Council Shuts Down Stormwater Ordinance
Two hours of discussion ended with the city of Warsaw no closer to adopting an ordinance establishing stormwater utility rates and charges.
For the second time, Ordinance 2014-03-01 topped the discussion of the Warsaw Common Council, but once again, the matter stalled on possible credits and an appeals process for stormwater users.
While city officials did approve the rate schedule at the March 3 meeting on the first reading (See related), some minor changes to the ordinance were introduced Monday night. However, with continued discord from Lewis Salvage which, like most industries, are required under federal Rule 6 to receive permits for storm water runoff and establish their own treatment systems, the council still failed to act on the ordinance.
“Three simple changes,” said Cary Lewis. “I emailed you three very simple changes that can be dropped in the ordinance with very small impact … if changes are not made as we want, we will still oppose the ordinance.”
Lewis Salvage has 23 acres of impervious surface area and, in compliance with Rule 6, has installed and operates its own stormwater system. City engineer James Emans repeated at Monday’s meeting that regulations under Rule 6 are irrelevant to the city’s stormwater utility.
Project manager Sheila McKinley of Christopher Burke Engineering told the council, “Not a lot of communities even have credits,” and it was noted by city attorney Mike Valentine during the previous meeting, that the purpose of the ordinance is to establish rates and charges, not to discuss credits.

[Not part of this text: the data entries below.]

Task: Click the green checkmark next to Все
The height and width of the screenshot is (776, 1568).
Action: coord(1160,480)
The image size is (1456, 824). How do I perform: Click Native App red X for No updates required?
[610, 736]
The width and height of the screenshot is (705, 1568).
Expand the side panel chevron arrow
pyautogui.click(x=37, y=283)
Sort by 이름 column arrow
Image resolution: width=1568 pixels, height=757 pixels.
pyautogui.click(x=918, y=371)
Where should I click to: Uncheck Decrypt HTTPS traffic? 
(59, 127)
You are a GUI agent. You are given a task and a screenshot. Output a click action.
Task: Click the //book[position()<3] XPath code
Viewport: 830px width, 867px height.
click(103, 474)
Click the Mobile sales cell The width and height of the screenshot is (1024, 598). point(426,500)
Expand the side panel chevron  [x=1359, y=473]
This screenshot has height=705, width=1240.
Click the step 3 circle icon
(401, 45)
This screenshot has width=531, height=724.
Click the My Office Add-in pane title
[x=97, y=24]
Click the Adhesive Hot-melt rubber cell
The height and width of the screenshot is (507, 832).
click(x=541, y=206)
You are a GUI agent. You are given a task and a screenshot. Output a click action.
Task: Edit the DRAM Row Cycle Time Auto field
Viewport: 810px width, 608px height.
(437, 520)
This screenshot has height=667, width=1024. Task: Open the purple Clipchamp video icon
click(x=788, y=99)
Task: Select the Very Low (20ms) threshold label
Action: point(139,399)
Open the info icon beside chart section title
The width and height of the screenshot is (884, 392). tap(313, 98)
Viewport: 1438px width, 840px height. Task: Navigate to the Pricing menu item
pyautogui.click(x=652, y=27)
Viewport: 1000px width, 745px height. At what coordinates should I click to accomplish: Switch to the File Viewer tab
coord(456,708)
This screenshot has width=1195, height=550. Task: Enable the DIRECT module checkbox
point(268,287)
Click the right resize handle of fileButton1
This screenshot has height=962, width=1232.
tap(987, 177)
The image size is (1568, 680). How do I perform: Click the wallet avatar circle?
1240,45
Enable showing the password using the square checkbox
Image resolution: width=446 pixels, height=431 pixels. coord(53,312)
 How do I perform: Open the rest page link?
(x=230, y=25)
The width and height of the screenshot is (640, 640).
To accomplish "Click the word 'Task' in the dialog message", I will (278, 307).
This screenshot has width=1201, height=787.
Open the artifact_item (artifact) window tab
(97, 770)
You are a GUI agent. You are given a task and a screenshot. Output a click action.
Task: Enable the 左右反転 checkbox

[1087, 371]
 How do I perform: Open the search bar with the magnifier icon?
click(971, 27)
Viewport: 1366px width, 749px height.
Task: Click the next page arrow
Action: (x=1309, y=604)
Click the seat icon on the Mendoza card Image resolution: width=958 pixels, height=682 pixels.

Stormwater coordinator Theresa Sailor advised the council against two of Lewis’ changes, but did agree that some verbiage under the appeals section referring to system users could include the words “whether it is entitled to a credit.” The language simply would allow the council, in the future, to consider credits.
Councilwoman Elaine Call made the motion to accept the ordinance with the minor language change, but the motion died for lack of a second and, seemingly irritated, Mayor Joe Thallemer abruptly called for adjournment.
Valentine told StaceyPageOnline.com after the meeting that the process will now have to start over. Warsaw is an MS4 community based and is mandated by federal government to establish a stormwater system.
The system will take $1.1 million to manage the program the first year. Under the proposed ordinance that died last night, of that amount, 45 percent of the fees would come from the Warsaw Public Works operations, 10 percent would have come from the Wastewater Utility and 44 percent would have come from user fees.